### Actions to take
1/ In the code review excerpt, what does the new Coefficient method do when the index n is not smaller than the number of coefficients?
2/ Copy the part of the code review excerpt starting at "-func (p Polynomial)" and ending at "in ascending order with respect to the degree.".

Updates after cjpatton's review.

Author: armfazh

math/polynomial/polynomial.go

@@ -56,14 +56,13 @@ func (p Polynomial) Evaluate(x group.Scalar) group.Scalar {
 	return px
 }
 
-// Coefficients returns a deep-copy of the polynomial's coefficients in
-// ascending order with respect to the degree.
-func (p Polynomial) Coefficients() []group.Scalar {
-	c := make([]group.Scalar, len(p.c))
-	for i := range p.c {
-		c[i] = p.c[i].Copy()
+// Coefficient returns a deep-copy of the n-th polynomial's coefficient.
+// Note coefficients are sorted in ascending order with respect to the degree.
+func (p Polynomial) Coefficient(n uint) group.Scalar {
+	if int(n) >= len(p.c) {
+		panic("polynomial: invalid index for coefficient")
 	}
-	return c
+	return p.c[n].Copy()
 }
 
 // LagrangePolynomial stores a Lagrange polynomial over the set of scalars of a group.

secretsharing/ss.go

@@ -1,4 +1,4 @@
-// Package secretsharing provides methods to split secrets in shares.
+// Package secretsharing provides methods to split secrets into shares.
 //
 // Let n be the number of parties, and t the number of corrupted parties such
 // that 0 <= t < n. A (t,n) secret sharing allows to split a secret into n
@@ -8,8 +8,11 @@
 // which relies on Lagrange polynomial interpolation.

### Provided material
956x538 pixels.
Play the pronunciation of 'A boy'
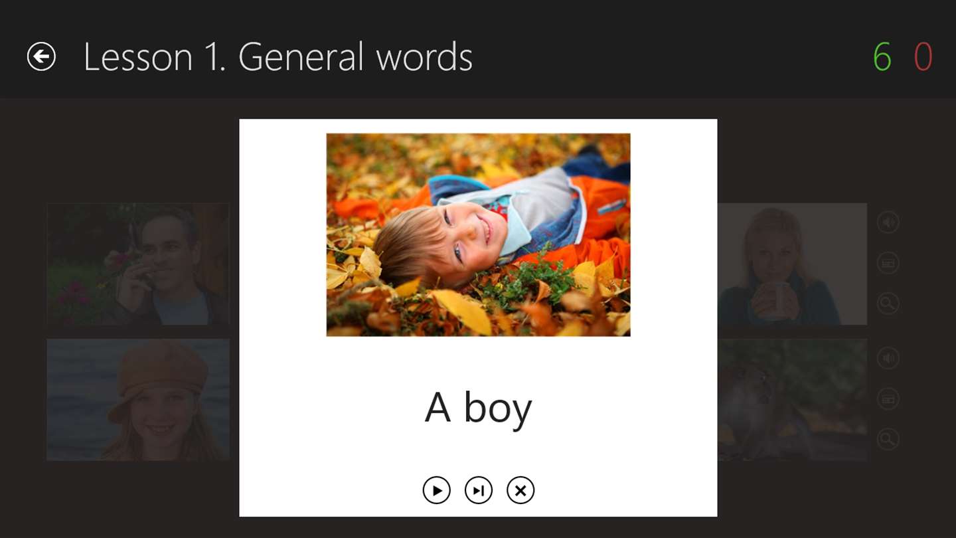(x=436, y=491)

### Answer set
1/ It panics with the message "polynomial: invalid index for coefficient".

2/
-func (p Polynomial) Coefficients() []group.Scalar {
-	c := make([]group.Scalar, len(p.c))
-	for i := range p.c {
-		c[i] = p.c[i].Copy()
+// Coefficient returns a deep-copy of the n-th polynomial's coefficient.
+// Note coefficients are sorted in ascending order with respect to the degree.